**Work instruction A:**
In the blog excerpt about screenwriting, how many scenes a day does the writer plan to write?
**Work instruction B:**
Carry on the blog excerpt about screenwriting, picking up right after its final sentence.

**Extract:**
—————

My husband reminds me that I always get this way.  That at some point I always hit a roadblock and I will solve it.   I remember why I love him.

I decide to hang in there.  I look at the scene from a longer view.  The problem couldn't be fixed in this scene because it was a symptom of a bigger issue.  The entire subplot was sending the wrong message.

This sounds like a lot of work - which is probably why I didn't first jump to this solution - but it was the only way off the ledge that didn't end with a long shriek and a splat.


And it made me curious.  I had a lot of new things to explore.  New discoveries to make.  I had to get off that ledge and start writing.   This was the fun part, back again.  The next thing I knew I was whizzing along.  

Happy Writing.

Monday, January 16, 2012

Ten Scenes A Day

I need to turn in the draft sooner than later.  We are pushing against a shoot deadline.  If I turn it in soon AND if its good - then we are making a movie.  Hundreds of people will be employed.  

If I don't pull it off - then we'll have to wait another year.   A year in Hollywood - I shudder to think - anything could happen.

Okay, so I can't focus on the outcome.    I can't think of how much is riding on this draft.  I can't think about the fact that in 15 years my son will be heading off to college.  

I've simply got to take that next step.  From A to B.

A to B.  The step right in front of me is all that matters.  Getting that step right is all I can do.  

So here's my plan:

Write ten scenes a day.    (I'm half way done right now - and at this pace I should be able to get a draft by the weekend.)

Then, I'll get some key reads.  

And turn it in to the B.H.P.  

Then I'll start praying.

As well as blow the dust off my spec, take a look at some possible future writing gigs, break-down my indie film and create a budget.

—————

**Source data:**
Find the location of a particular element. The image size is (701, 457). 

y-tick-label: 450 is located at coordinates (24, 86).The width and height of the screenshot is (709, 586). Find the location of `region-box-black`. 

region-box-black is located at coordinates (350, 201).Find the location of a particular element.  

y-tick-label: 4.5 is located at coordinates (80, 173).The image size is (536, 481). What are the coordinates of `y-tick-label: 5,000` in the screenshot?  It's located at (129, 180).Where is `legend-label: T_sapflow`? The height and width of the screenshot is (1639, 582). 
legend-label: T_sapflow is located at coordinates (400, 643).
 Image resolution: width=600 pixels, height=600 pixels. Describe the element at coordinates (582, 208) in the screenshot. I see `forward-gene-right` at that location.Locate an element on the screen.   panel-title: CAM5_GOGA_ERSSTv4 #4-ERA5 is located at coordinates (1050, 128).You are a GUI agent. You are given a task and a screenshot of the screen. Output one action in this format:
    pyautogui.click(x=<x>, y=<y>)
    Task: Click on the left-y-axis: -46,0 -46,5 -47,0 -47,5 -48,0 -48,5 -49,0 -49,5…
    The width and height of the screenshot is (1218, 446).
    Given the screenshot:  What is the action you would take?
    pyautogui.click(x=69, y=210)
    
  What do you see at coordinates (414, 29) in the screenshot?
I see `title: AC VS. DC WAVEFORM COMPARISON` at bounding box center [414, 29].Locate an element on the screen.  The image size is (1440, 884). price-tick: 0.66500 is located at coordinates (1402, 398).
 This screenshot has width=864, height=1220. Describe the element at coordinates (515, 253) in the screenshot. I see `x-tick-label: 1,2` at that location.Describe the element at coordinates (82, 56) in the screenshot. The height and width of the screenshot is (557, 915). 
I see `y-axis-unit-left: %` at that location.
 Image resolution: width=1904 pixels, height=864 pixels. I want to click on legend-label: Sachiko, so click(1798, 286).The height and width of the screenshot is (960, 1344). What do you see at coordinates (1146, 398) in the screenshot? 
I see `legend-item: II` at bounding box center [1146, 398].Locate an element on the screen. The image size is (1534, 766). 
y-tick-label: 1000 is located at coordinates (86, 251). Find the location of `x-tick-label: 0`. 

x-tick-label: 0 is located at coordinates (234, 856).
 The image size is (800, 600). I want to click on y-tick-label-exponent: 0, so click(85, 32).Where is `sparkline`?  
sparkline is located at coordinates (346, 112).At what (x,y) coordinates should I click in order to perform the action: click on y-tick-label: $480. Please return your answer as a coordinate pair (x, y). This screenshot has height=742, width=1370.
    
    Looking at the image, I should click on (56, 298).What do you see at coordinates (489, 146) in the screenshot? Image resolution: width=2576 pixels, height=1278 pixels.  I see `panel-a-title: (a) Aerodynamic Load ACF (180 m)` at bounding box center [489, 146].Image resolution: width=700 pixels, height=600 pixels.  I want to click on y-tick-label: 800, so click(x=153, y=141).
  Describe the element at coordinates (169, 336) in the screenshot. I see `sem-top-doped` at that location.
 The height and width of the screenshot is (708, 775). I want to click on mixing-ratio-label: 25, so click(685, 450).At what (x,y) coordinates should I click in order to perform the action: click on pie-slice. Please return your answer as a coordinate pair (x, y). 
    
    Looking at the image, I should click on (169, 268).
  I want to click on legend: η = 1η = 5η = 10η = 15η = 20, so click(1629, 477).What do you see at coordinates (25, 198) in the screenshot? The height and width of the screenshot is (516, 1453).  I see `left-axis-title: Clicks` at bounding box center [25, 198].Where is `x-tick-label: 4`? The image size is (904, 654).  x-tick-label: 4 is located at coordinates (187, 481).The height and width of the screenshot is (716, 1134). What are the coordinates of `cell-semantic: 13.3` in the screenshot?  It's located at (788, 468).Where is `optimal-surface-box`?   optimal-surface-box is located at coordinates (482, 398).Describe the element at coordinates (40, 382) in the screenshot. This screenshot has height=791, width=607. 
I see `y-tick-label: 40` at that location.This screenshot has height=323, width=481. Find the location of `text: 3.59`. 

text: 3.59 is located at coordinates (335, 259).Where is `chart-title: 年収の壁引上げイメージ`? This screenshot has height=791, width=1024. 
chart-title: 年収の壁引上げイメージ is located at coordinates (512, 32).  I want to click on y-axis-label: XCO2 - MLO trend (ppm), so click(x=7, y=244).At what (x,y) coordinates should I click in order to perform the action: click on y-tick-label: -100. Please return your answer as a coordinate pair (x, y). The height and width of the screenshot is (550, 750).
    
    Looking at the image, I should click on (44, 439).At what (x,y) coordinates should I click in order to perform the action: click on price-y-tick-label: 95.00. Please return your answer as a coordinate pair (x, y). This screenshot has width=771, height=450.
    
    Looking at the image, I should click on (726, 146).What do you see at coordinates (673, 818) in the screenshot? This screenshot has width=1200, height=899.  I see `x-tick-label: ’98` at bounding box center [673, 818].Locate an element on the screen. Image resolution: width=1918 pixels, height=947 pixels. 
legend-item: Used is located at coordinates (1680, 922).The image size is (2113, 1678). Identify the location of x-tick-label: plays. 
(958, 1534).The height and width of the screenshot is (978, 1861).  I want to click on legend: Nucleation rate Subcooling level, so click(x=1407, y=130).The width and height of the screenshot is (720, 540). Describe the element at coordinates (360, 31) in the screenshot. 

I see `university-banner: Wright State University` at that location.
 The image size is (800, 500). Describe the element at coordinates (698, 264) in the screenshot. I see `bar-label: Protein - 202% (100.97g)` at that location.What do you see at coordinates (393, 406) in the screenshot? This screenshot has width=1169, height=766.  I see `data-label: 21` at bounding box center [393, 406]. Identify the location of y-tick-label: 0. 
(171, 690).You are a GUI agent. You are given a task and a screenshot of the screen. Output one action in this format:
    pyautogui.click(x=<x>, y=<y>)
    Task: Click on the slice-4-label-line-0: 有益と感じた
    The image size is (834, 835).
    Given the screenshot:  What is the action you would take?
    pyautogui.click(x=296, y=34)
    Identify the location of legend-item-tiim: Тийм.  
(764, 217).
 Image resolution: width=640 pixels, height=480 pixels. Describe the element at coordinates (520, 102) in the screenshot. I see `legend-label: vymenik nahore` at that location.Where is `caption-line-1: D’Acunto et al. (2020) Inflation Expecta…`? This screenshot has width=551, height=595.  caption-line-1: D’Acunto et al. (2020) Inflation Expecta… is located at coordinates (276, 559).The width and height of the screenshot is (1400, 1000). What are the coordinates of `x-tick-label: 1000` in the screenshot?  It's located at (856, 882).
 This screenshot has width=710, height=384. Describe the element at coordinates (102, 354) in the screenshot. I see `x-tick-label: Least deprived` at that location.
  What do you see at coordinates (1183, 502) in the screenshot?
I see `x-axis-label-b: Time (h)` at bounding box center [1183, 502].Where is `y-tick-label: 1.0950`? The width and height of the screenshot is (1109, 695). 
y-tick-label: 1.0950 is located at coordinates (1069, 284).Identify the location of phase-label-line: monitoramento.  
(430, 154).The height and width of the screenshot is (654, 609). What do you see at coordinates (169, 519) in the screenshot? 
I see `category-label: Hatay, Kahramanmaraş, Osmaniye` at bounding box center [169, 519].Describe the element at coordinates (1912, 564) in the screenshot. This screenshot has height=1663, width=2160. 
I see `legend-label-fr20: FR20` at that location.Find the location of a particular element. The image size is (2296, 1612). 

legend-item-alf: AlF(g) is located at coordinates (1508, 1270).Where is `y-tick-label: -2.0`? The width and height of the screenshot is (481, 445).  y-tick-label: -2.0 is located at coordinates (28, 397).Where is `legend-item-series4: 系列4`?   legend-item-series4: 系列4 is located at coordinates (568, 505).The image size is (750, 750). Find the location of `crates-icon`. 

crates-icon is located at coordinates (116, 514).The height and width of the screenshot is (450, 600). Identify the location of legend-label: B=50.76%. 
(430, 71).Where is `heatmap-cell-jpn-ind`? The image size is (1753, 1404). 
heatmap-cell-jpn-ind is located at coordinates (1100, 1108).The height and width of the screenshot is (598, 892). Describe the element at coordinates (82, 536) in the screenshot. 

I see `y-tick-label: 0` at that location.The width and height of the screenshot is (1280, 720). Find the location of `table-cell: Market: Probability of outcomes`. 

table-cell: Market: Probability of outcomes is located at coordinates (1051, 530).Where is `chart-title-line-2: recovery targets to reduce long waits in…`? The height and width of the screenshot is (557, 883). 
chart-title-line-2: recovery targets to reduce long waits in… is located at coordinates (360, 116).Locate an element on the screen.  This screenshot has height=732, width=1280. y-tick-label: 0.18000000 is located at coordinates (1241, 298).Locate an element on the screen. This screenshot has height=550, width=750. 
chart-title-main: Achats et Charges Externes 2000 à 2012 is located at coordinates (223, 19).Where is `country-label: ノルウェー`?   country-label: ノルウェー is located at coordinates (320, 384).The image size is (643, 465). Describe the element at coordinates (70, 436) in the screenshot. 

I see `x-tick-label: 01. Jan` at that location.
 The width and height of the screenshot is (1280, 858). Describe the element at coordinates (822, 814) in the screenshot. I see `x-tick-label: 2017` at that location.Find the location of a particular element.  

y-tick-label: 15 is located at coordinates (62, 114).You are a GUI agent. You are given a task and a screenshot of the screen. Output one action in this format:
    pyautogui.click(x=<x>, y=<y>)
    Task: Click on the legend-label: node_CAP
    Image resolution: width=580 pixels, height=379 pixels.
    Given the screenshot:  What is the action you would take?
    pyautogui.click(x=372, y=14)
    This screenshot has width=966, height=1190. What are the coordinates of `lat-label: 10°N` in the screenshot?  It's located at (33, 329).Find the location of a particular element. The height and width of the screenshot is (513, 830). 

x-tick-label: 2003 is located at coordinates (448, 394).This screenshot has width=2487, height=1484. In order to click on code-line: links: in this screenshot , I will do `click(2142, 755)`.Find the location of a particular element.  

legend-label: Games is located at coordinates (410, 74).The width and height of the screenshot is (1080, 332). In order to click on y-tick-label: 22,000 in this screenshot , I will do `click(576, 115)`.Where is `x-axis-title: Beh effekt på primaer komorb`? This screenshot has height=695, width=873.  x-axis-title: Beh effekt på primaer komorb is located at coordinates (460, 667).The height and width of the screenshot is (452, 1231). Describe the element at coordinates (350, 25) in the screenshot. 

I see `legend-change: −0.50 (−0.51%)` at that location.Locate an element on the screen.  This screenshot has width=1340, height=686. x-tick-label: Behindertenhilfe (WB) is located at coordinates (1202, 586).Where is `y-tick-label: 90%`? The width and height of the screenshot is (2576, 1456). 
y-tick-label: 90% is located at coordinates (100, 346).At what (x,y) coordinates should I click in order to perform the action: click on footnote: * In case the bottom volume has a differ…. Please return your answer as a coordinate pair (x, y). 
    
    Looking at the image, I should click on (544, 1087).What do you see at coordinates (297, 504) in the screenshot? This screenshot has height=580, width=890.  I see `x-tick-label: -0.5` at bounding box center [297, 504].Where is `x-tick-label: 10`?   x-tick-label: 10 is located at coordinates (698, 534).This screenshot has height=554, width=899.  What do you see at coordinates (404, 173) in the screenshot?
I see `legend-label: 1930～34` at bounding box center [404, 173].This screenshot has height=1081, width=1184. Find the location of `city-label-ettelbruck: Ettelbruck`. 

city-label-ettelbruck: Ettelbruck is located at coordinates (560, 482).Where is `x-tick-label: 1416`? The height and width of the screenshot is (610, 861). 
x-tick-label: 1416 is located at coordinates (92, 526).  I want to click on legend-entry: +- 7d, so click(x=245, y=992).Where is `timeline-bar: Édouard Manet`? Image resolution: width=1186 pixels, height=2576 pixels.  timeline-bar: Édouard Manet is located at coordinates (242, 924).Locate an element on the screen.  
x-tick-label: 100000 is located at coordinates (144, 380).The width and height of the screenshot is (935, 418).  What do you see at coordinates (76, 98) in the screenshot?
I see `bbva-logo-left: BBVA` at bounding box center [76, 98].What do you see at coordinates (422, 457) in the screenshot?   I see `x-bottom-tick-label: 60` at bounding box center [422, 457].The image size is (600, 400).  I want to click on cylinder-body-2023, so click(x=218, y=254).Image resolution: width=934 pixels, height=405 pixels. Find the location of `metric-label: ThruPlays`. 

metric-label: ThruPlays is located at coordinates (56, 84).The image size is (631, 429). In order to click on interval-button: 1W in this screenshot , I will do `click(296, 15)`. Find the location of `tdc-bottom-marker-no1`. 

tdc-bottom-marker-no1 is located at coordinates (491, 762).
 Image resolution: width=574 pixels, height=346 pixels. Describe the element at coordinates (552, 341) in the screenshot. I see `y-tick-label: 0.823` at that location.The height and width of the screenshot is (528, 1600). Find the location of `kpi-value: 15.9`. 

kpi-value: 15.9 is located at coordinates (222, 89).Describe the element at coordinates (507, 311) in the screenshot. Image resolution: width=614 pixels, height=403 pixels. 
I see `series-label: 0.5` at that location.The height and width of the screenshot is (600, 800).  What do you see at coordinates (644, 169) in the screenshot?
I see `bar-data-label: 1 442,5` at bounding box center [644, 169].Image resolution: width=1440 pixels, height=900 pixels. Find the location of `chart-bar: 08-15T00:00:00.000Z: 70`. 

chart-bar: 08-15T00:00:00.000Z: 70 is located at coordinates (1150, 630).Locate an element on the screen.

—————

**Answer area A:**
Ten scenes a day.

**Answer area B:**
Wow.  Writing ten scenes a day is really going to be the easy part!*

I'll keep you posted!  

PS.  Ten scenes a day is a little misleading.  I have a very detailed outline that I'm working on.  Usually a beat in an outline would be one sentence.  Here I have whole chunks of dialogue and most of the description already written out.  I simply divided the work I still needed to do by the days I needed to do it in. Some days will be long and hard, other days will be easy and maybe I can get a jump on the long and hard days.  But, I've just created a manageable  next step.  From A to B.   Basically the same process of every step of writing.  

Happy Writing!

Monday, January 9, 2012

Happy New Year - Starting Again

Writing Tip Of The Week:   The easiest and the hardest thing to do:  Start!

--WHEN IT'S EASY - IT GETS HARDER.   Let me explain, you wake up with an inspiration.  The next thing you know you are scribbling on whatever you can get your hands on to get these ideas down.  You're riding a lightning bolt.  That's an easy start.  Often times, the next part gets hard.  The organizing your brilliance and fixing the problems the lightning had blinded you to sucks in comparison.  And you'll question whether what you thought was brilliant actually was.

--WHEN IT'S HARD - IT GETS EASIER.  Right from the beginning you are pulling teeth.  That's when the closets get organized, you answer emails to anyone, etc.  You are starting cold and have to much through unti you grab an  idea.  But once you break through you are on a roll.  Time is sailing, you are underway.

So those are the two ways it can go.  To get through both you just have to stick with it.  Break down your goals.

For example, today I have a three hour window of uninterrupted time (a rare thing for a working mom with a toddler) and so I am setting a goal that if I stay focused and suck down an adequate amount of caffeine, I should be able to conquer.

It's taking the first step and then following it with the next that will get you there.  But just remember, even if it's easy, don't get discouraged when it gets hard.  And if it's starting off with a challenge, keep going it will get easier.

Happy Writing and Happy Monday!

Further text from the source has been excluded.